An update to Ed’s post this morning about the tens of thousands of Yazidi Kurds forced up onto Mount Sinjar to escape jihadi barbarians. The good news is, help might be on the way:

The president, in meetings with his national security team at the White House on Thursday morning, has been weighing a series of options ranging from dropping humanitarian supplies on Mount Sinjar to military strikes on the fighters from ISIS now at the base of the mountain, a senior administration official said…

The administration had been delaying taking any military action against ISIS until there is a new Iraqi government. Both White House and Pentagon officials have said privately that the United States would not intervene militarily until Prime Minister Nuri Kamal al-Maliki stepped down.

But administration officials said on Thursday that the crisis on Mount Sinjar may be forcing their hand. About 40 children have already died from the heat and dehydration, according to Unicef, while as many as 40,000 people have been sheltering in the bare mountains without food, water or access to supplies.

The bad news is, Obama and his team have been kicking this idea around for at least two days with no movement yet. George Packer reported yesterday that he’d heard the day before from an administration official that they were weighing an airlift of humanitarian supplies to the Yazidis. Two days later, they’re still weighing it. Presumably, if they’re leaking to the Times now about deliberations, they’re finally planning on acting soon. A UN official told one paper that ISIS’s persecution of the Yazidis may already amount to genocide or crimes against humanity as they’re being exterminated on sight as infidels, without even the option to convert or pay jizya to reside in ISIS-occupied land. The last rumor I saw on Twitter was that Turkey’s air force is planning strikes on ISIS at the Kurds’ request; maybe that’s part of the hold up in the White House, to see if the military end of this can be outsourced to someone else.

Here’s a bit more from Packer. Even if the Yazidis are saved, what happens then?

Karim couldn’t help expressing bitterness about this. “I don’t see any attention from the rest of the world,” he said. “In one day, they killed more than two thousand Yazidi in Sinjar, and the whole world says, ‘Save Gaza, save Gaza.’”…

The aim of the Sinjar operation seems to be control of the Mosul Dam, the largest dam in Iraq, which provides electricity to Mosul, Baghdad, and much of the country.
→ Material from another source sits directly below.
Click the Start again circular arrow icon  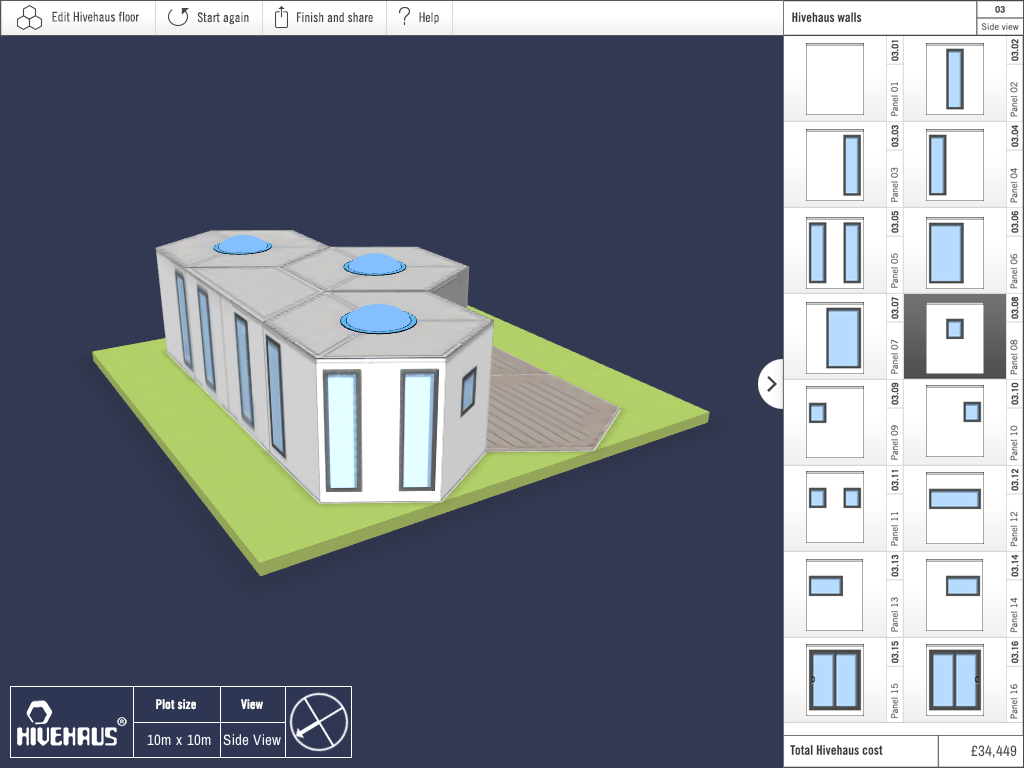[178, 17]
According to one expert, if ISIS takes the dam, which is located on the Tigris River, it would have the means to put Mosul under thirty metres of water, and Baghdad under five. Other nearby targets could include the Kurdish cities of Erbil and Dohuk. Karim reported that residents of Dohuk, inundated with refugees, felt not just a sense of responsibility for Sinjar but also alarm, and that they were stocking up on supplies in case of an attack.
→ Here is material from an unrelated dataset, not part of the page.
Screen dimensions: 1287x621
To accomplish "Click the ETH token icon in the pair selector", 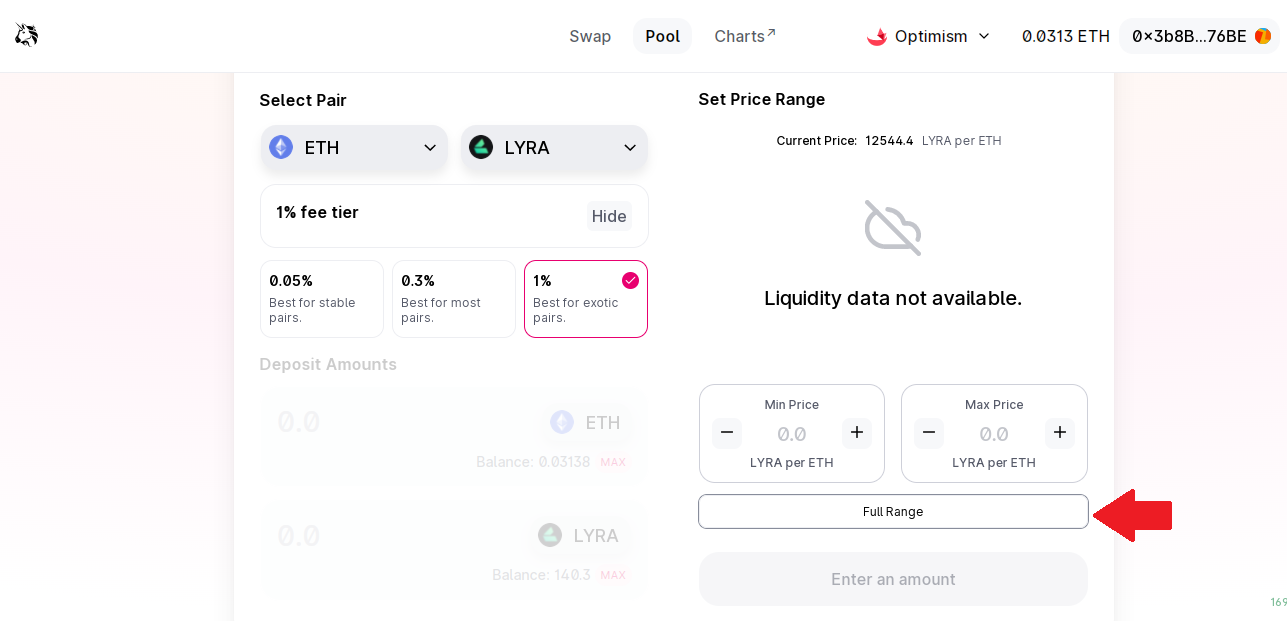I will [x=281, y=148].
That was published yesterday. ISIS took the dam this morning, although the fight for control is still raging. The group can either use the dam for energy, to power its new territory, or it can drown Iraq by blowing it up. Given the savagery they’ve shown already, replete with alleged beheadings of children, blowing the dam seems like a horrifyingly real possibility, especially if the tide of the war turns and the group wants to go out with a bang. Presumably that’s the real purpose of those looming Turkish airstrikes, dislodging ISIS from the area around the dam before they can secure it and start wiring the structure to take it down if need be. Exit quotation: “Even Genghis Khan … didn’t do this.”